There are those, like Joan Walsh of Salon, who claim Flanagan is a tad hypocritical and manipulative.

Everyone knows Caitlin Flanagan isn't a stay-at-home mother, she's an accomplished writer who plays a stay-at-home mom in magazines and on TV. Right? Part of why I've never gotten upset about Flanagan's pro-hearth and home shtick is that I've seen it as just that, shtick. I'd read enough to know she had a full-time nanny when her twin sons were infants and she was trying to be a novelist; then she wrote about modern womanhood and family life for the Atlantic Monthly after they hit preschool; now, with her boys in grade school, she's got a great gig at the New Yorker. So how is she not a career woman who's also a mom?

I've been too busy to figure it out, since I am a career woman who's also a mom. I haven't always found time to read Flanagan's glossy essays, although I know I should, since she drives some feminist writers I admire to fits. Not me, I always said, with (dare I confess?) a semi-secret, Flanagan-like flash of self-satisfaction: I would never judge those women who are driven nuts by Flanagan, but maybe I'm just a little wiser, a little more secure in my choices, just a bit harder to rattle than they are, the poor dears.

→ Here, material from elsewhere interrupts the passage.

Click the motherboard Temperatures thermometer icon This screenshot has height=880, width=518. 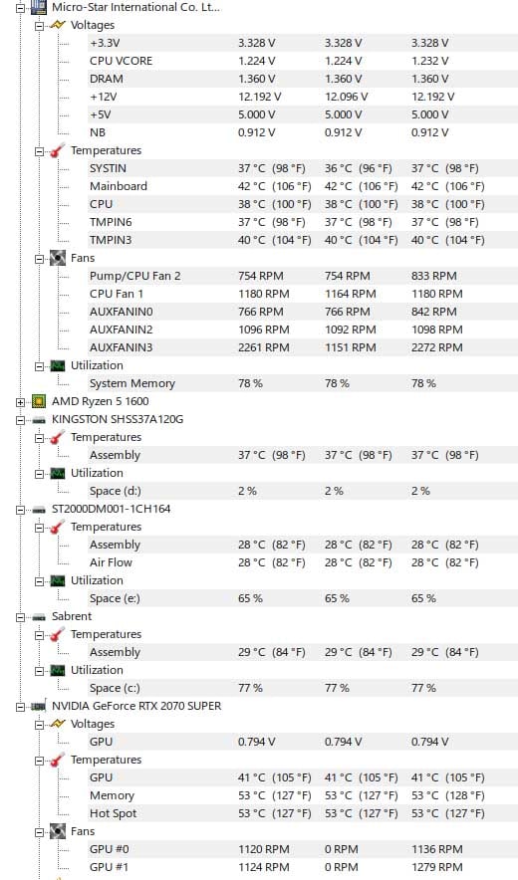click(x=58, y=150)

Then I picked up Flanagan's new book, "To Hell With All That: Loving and Loathing Our Inner Housewife," and I lost my equanimity. It's mostly a lightly reworked compilation of her New Yorker and Atlantic Monthly essays from the last few years, but dressed up with a more-in-sorrow-than-in-anger introduction blaming feminism for causing women "heartache," and a truly below-the-belt conclusion, on how surviving breast cancer confirmed Flanagan's conviction that traditional marriage and motherhood is best. I put the book aside for almost two months because even though I'm tough, I'm not tough enough to kick someone with cancer, and Flanagan deserves a kick for the dishonest and divisive gloss these new essays give the book, and her whole career. But I guess I learned something new about myself in this process: Apparently I am tough enough to kick someone with cancer, but only after feeling bad about it for a while.

One bitter feminazi even went so far as to insist that the lovely Flanagan is pulling off an even more massive deception:

Sorry to be a spoiler - and, really, that woman they hired for the author photo is gorgeous - but I finally get it: Caitlin Flanagan is actually a man! She had me going there for a while with the whole "woe is men" thing: Surely they should suffer less nagging about lunch and laundry and enjoy more conjugal hokey-pokey, right?

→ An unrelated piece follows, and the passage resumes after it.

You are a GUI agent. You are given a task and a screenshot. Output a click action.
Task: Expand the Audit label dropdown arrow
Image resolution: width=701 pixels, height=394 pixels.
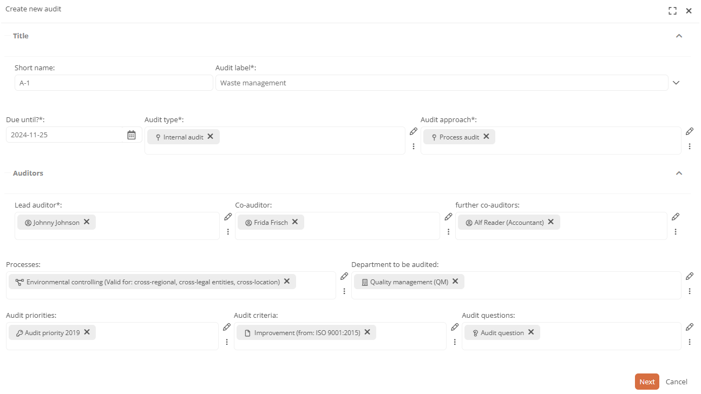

A profile in Elle makes her look vicious:

Driving to meet Flanagan, I call home to Brooklyn and learn that our gerbil has just died. My elder girl is a little sad, my babysitter tells me, but doing okay. My younger, barely two, doesn't know the difference. I feel a twinge of guilt for not being there, and it's the first thing I mention once Flanagan and I settle in to talk in the sunroom of her large, gracious home in L.A.'s affluent Hancock Park. What will she say, this woman who insists that children suffer if their mother works at all, who loved teaching high school English but wouldn't think of returning until her twin boys, eight years old, are in college "because I would never be away from my kids"?

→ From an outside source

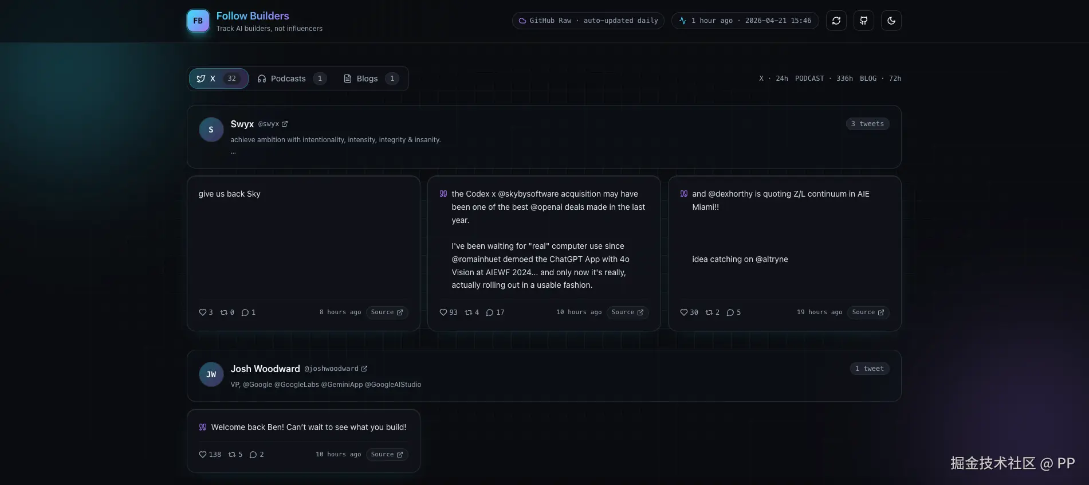Click the Swyx avatar thumbnail
Viewport: 1089px width, 485px height.
211,130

"She'll grow from it," Flanagan says winningly. "Your daughter will grow from her gerbil dying while you're not there." There isn't a hint of disingenuousness in her voice; indeed, she's so earnest I worry that I've exaggerated "Gerby's" place in our hearts. Maybe she's different in person than on paper….

Midway through the interview in her home, I say that I noticed she removed the most searing line from her revised "Serfdom" essay: "When a mother works, something is lost." So, I ask her, do you stand by that line? "Yeah," Flanagan says, her voice now soft, serious. "The gerbil's dead, and you're here."

It's not surprising that Flanagan pushes buttons. Even I winced just a little at her enthusiastic agreement with Colbert's nostalgic reference to the good old days when women who declined sex with their husbands were labeled crazy and lobotomized. But I'm sure she was just being her playful, kittenish self. And I did love her shoes.